* begin Passage to read *

# Frogs & Toads > Dart Frogs (Dendrobatidae) > Dart Frog Health & Illness >  Considering dart frogs

## Robbie

Where I live they don't sell dart frogs, like at all. So I'd have to order them online from Alberta or something if I got them. I have tomato frogs, pacman and firebellies currently. Are dart frogs harder to care for?

Do you guys enjoy keeping them or are they about as interesting as tree frogs? I can get tree frogs where I live at least.

----------


## jclee

I've not done it yet, but I recommend that you do some research and look for a reliable breeder on www.dendroboard.com. I follow that forum for the vivarium design tips (which are awesome), but it's meant predominately for dendrobate (dart frog) enthusiasts.

* end Passage to read *

Exercise prompt:
In the dart frog thread, which kinds of frogs does Robbie say he keeps now? The items that come next are separate material and are not part of the dart frog thread.

* begin Record excerpts *

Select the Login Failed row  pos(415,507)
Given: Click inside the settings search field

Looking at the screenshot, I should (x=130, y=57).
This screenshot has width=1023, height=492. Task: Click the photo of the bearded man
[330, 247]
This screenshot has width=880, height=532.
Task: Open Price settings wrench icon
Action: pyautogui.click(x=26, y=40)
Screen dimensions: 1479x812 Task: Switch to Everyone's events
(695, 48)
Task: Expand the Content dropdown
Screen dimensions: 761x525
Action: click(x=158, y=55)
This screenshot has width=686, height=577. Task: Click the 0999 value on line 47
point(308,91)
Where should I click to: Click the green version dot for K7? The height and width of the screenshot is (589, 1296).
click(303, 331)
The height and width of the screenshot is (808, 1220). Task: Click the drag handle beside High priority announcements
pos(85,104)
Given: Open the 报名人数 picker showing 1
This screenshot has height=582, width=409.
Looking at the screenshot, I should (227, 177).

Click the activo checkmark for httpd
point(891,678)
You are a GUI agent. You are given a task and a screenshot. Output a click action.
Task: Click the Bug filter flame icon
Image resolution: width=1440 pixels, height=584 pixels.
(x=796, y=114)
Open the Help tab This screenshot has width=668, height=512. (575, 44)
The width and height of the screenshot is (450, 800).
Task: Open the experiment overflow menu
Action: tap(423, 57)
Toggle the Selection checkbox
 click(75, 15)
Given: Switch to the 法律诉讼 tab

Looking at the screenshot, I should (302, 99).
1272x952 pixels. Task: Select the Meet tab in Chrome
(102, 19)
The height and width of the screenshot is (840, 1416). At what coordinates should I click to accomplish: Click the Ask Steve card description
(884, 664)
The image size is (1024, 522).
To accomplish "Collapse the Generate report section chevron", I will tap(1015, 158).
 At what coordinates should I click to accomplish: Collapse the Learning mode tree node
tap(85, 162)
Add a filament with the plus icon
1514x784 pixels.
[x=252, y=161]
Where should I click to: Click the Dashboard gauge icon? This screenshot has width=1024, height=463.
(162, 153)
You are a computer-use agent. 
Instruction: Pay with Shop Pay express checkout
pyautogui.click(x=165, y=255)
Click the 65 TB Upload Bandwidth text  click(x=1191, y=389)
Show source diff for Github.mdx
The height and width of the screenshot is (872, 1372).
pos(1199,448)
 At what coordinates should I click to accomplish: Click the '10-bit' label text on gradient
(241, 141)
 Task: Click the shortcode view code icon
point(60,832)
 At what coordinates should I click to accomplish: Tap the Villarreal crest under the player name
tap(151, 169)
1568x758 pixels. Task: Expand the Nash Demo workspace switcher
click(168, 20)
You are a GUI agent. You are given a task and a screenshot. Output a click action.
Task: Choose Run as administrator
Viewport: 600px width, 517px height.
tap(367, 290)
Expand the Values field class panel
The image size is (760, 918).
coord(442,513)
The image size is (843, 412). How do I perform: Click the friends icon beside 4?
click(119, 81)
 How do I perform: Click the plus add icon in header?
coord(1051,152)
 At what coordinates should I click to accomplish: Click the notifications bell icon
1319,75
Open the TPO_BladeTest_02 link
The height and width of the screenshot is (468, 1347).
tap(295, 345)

* end Record excerpts *

Task result:
Tomato frogs, pacman, and firebellies.